◆ Work instructions: Across the records below, how many lines include the string "Ingat"? Respond with the number only.

◆ Available data:

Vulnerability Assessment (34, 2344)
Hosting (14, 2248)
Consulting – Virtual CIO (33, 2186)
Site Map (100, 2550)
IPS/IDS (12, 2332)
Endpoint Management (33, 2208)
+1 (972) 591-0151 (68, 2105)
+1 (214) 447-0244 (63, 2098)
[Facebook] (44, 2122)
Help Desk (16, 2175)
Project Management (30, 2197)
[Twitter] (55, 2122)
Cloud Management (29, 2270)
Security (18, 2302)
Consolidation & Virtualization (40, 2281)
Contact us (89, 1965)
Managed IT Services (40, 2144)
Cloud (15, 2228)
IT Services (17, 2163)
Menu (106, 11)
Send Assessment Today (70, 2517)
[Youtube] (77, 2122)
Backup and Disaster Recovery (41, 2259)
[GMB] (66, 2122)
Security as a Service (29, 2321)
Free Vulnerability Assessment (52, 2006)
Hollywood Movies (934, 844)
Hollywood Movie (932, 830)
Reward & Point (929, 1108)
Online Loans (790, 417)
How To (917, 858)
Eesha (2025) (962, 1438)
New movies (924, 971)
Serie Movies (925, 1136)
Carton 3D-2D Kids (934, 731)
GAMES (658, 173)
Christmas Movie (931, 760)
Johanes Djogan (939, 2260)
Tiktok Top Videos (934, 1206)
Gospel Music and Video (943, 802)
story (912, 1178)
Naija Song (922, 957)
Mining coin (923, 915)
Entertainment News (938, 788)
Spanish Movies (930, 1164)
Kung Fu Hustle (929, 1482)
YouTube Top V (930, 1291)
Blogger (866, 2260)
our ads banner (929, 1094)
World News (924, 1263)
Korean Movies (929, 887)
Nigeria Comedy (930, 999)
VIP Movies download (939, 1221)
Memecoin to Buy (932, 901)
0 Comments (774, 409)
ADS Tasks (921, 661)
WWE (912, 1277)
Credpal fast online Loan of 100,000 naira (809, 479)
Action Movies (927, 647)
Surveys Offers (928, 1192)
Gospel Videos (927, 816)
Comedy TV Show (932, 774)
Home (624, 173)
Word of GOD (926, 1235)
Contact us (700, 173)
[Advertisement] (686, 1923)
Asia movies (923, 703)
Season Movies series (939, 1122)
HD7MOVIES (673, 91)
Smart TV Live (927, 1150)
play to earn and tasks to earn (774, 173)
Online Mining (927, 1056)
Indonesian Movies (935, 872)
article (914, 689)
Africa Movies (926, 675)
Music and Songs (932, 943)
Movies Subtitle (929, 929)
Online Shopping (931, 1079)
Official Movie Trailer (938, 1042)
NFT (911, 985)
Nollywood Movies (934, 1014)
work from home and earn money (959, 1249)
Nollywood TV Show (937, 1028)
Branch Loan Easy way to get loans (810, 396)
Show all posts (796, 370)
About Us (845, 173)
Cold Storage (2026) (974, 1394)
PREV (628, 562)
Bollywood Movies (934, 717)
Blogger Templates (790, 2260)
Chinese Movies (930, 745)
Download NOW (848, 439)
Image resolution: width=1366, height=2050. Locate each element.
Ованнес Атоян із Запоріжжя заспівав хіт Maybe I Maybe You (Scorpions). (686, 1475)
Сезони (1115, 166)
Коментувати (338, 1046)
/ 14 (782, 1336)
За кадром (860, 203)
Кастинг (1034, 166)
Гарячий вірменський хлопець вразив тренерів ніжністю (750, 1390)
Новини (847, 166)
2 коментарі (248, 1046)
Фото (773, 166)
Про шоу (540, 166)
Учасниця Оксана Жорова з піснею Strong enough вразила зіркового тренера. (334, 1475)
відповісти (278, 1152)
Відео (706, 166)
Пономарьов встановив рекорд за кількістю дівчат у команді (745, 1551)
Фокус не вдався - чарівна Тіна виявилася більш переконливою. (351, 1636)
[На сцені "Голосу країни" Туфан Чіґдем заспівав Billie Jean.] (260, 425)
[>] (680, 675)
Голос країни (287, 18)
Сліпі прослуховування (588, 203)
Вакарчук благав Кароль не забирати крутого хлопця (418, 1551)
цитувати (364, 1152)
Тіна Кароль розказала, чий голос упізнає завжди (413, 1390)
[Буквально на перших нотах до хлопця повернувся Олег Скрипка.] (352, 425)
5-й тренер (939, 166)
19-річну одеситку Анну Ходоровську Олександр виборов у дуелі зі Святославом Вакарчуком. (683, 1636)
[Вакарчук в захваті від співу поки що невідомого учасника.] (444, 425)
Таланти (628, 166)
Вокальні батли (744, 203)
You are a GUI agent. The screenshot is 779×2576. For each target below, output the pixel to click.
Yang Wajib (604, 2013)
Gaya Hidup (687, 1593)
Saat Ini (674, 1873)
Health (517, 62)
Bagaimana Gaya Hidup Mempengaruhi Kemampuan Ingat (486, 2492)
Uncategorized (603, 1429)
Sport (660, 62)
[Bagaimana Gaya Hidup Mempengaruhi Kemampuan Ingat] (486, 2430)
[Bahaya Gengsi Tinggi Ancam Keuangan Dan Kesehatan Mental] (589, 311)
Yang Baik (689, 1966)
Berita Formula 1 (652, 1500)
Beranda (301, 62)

◆ Final answer: 2